October 18, 2012
By Scottie Thomaston
The Second Circuit has just issued its opinion in Windsor v. USA, striking down Section 3 of the Defense of Marriage Act as unconstitutional. The Second Circuit applied heightened scrutiny, or “intermediate scrutiny” as they called it in the opinion. One judge concurs in part and dissents in part, writing that the law would be constitutional if reviewed under the more lenient rational basis standard of review. The dissent suggests that Baker v. Nelson is binding precedent in the case.
The Second Circuit has just issued its opinion in Windsor v. USA, striking down Section 3 of the Defense of Marriage Act as unconstitutional.
Edith Windsor is an 83 year old widow ‘who lost her wife in 2009 and was subsequently stuck with more than $363,000 in estate taxes – money she would not have had to pay if she were in a heterosexual marriage. She challenged Section 3 of the Defense of Marriage Act, which limits federal recognition of marriage only to opposite-sex marriages.
The Second Circuit ruled, applying heightened scrutiny, or “intermediate scrutiny” as they called it in the opinion. This form of review is more strict than the lenient ‘rational basis review’ in which statutes can pass constitutional muster as long as they are ‘rationally related’ to a ‘legitimate state interest.’ Heightened scrutiny requires a more rigorous review of statutes for equal protection deficiencies that may exist. Typically , this ‘quasi-suspect class’ status – that a classification of people into groups is somewhat suspect or suspicious without a good reason – requires the kind of review applied to claims of sex discrimination instead of simply deciding whether there is a rational reason for the law. The court must ask if the classification is ‘substantially related’ to an ‘important government interest.’
The judges write that there are four factors to consider when applying heightened scrutiny, and gays and lesbians satisfy all of them, “A) homosexuals as a group have historically endured persecution and discrimination; B) homosexuality has no relation to aptitude or ability to contribute to society; C) homosexuals are a discernible group with non-obvious distinguishing characteristics, especially in the subset of those who enter same-sex marriages; and D) the class remains a politically weakened minority.”
They argue the law could potentially pass the lower standard of review, as both the Justice Department (opposing DOMA) and the Bipartisan Legal Advisory Group (defending DOMA on behalf of House Republicans) had argued to the Second Circuit. Indeed, the majority opinion refuses to disagree with the dissenting judge’s belief that the law passes rational basis scrutiny.
That judge concurs in part and dissents in part, writing that the law would be constitutional if reviewed under the more lenient rational basis standard of review. and that Baker v. Nelson, a one-sentence Supreme Court summary dismissal of the question of a state marriage law’s constitutionality, is binding precedent in the case. The majority disagrees, writing that, “when Baker was decided in 1971, “intermediate scrutiny” was not yet in the Court’s vernacular.”

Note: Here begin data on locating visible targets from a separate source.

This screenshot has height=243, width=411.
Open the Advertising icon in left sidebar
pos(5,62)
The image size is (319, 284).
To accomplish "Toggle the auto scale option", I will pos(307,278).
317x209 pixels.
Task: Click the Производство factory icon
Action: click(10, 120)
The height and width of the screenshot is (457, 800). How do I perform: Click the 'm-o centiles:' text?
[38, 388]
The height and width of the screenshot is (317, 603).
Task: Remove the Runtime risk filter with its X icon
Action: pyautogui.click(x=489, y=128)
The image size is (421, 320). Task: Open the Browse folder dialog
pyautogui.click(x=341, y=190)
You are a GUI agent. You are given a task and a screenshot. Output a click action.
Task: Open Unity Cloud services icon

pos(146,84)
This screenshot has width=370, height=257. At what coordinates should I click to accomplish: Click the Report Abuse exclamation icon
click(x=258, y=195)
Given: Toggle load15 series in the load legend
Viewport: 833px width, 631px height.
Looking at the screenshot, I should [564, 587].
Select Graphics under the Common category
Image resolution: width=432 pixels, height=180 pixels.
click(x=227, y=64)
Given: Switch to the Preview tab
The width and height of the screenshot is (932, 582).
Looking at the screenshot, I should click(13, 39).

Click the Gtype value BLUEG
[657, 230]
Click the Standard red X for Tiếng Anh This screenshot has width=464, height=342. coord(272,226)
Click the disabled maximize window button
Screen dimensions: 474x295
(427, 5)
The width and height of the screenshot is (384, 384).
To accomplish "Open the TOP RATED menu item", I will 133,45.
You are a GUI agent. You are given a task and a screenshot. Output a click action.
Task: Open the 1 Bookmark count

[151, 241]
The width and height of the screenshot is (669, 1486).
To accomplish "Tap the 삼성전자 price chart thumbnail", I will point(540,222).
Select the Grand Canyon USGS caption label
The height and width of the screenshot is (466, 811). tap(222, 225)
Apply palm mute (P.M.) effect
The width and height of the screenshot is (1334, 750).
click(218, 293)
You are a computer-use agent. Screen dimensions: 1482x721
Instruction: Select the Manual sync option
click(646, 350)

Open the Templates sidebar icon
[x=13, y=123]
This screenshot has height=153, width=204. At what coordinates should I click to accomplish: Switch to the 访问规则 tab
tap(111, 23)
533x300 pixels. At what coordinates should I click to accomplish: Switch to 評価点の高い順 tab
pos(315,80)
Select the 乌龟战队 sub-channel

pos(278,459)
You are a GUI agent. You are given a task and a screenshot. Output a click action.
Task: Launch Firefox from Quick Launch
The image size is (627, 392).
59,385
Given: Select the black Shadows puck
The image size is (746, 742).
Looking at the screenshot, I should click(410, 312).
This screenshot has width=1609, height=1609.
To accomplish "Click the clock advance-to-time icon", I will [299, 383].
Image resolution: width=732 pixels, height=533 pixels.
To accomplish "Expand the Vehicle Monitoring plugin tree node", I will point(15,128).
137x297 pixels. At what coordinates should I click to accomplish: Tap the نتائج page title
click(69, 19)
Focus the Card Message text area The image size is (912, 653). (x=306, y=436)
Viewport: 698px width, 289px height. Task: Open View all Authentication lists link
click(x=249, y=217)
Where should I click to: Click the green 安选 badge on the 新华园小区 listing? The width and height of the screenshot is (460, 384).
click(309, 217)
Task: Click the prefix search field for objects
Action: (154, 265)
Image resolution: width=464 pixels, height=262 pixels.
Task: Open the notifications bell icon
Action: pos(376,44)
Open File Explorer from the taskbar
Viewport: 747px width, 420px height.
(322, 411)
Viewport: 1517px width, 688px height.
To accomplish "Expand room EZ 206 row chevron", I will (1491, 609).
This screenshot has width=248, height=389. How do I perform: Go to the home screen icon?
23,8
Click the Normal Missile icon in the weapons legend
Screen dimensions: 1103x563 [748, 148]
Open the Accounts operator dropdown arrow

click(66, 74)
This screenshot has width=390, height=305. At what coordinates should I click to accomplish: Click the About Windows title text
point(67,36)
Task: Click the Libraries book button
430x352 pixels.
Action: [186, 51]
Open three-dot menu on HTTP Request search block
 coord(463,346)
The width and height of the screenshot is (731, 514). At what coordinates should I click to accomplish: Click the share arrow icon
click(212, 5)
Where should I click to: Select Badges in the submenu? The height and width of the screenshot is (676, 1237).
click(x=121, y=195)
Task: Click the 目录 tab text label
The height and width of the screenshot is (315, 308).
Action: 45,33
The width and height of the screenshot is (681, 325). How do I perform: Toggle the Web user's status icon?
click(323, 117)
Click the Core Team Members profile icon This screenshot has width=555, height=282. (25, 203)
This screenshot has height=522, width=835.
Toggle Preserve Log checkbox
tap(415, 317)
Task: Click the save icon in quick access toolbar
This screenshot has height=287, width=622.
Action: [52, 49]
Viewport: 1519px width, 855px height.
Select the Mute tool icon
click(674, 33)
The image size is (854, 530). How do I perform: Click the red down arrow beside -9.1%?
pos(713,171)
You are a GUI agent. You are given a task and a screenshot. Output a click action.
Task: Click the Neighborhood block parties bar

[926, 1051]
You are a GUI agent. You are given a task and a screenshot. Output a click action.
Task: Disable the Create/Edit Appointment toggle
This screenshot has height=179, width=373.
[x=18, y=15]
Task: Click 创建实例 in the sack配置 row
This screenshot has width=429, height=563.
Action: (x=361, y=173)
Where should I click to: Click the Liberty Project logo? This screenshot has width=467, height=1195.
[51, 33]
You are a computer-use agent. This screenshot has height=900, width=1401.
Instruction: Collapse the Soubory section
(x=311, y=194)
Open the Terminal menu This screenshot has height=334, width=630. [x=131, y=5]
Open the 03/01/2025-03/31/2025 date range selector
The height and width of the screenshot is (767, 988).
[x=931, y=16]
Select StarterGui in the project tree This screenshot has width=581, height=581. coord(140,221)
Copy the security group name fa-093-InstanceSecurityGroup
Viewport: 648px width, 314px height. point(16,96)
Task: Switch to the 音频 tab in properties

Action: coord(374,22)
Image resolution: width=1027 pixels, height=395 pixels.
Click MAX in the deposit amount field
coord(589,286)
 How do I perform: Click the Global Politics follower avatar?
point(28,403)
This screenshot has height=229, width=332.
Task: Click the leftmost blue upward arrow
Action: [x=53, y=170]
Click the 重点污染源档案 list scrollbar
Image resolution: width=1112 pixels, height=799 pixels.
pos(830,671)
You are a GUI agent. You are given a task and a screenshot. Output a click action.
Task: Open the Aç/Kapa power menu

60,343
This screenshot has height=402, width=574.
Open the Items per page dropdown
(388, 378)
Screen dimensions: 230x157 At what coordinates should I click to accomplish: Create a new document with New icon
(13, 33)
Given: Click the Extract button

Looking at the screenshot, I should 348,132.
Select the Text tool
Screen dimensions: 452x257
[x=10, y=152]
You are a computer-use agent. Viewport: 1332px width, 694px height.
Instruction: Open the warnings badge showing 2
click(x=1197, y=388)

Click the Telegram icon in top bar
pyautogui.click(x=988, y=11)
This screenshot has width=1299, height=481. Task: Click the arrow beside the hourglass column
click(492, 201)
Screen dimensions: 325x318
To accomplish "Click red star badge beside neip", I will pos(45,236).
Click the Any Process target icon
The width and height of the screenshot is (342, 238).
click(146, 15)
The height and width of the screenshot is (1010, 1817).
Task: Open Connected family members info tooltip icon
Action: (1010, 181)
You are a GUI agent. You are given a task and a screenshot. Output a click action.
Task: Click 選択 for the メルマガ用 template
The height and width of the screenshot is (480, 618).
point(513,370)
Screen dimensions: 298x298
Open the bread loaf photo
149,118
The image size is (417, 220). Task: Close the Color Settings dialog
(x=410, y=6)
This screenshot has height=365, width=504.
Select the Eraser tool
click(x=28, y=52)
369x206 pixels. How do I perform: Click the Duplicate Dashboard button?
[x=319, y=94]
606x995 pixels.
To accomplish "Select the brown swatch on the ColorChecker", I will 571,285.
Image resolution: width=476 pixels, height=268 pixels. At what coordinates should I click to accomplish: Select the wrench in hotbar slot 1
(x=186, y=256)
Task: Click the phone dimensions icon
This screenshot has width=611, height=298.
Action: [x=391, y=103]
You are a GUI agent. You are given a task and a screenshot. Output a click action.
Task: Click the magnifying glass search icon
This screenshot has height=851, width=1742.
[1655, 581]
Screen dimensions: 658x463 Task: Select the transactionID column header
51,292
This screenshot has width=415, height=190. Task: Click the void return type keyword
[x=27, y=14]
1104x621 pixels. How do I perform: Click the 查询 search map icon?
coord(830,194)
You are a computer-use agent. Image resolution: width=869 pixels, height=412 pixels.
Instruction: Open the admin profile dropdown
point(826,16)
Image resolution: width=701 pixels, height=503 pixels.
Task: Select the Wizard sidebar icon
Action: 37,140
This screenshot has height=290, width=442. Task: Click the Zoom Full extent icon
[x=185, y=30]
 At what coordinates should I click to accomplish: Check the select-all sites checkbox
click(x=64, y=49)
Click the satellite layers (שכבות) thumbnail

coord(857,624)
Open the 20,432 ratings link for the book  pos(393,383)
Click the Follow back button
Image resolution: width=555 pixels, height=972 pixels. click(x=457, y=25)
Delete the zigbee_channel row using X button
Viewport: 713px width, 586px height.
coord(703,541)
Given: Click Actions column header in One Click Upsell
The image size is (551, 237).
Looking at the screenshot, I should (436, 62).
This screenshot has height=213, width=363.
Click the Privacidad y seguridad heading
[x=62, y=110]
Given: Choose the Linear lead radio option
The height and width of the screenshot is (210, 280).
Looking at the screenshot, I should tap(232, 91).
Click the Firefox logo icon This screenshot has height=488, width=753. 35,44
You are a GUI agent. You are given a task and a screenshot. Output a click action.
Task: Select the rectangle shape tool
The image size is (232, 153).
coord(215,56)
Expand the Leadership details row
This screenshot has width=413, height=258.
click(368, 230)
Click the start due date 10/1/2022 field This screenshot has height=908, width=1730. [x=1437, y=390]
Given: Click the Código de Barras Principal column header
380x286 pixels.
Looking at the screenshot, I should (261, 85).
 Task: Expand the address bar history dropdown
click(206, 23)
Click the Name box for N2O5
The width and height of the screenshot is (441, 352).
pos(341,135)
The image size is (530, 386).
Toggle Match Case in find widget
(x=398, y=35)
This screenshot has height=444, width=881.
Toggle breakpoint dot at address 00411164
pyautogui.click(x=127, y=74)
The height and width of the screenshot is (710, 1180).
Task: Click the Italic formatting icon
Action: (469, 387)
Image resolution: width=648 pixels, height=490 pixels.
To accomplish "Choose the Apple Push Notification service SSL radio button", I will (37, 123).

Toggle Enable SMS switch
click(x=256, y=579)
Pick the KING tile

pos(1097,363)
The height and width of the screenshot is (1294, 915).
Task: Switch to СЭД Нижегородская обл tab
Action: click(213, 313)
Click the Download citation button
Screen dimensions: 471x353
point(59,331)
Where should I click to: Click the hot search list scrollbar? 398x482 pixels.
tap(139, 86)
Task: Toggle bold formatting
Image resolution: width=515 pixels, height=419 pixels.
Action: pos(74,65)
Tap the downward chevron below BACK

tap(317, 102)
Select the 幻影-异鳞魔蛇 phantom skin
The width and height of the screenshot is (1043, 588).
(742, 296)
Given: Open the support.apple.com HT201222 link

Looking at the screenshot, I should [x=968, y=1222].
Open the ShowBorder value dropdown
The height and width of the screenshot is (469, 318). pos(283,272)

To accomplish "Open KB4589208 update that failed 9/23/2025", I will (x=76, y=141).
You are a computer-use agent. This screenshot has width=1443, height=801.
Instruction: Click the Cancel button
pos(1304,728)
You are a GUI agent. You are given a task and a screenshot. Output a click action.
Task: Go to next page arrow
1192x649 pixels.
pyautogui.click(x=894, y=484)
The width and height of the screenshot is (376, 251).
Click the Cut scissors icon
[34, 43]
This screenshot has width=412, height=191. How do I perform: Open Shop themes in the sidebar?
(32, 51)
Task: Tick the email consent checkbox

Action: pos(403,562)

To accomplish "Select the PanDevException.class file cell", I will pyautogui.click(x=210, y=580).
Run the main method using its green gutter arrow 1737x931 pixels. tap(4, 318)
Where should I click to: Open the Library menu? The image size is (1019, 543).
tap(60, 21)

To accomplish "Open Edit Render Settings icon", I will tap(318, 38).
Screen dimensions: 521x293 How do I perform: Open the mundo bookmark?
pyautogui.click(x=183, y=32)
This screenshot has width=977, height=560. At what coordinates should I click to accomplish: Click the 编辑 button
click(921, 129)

The two judges in the majority conclude that, “DOMA’s classification of same-sex spouses was not substantially related to an important government interest. Accordingly, we hold that Section 3 of DOMA violates equal protection and is therefore unconstitutional.”
The case has already been petitioned to the Supreme Court for review, before the Second Circuit held oral argument. The case has been ready for the Court’s conference to decide whether they will take it up since September 24, but no action has been taken in this case or any other challenges to Section 3 of DOMA.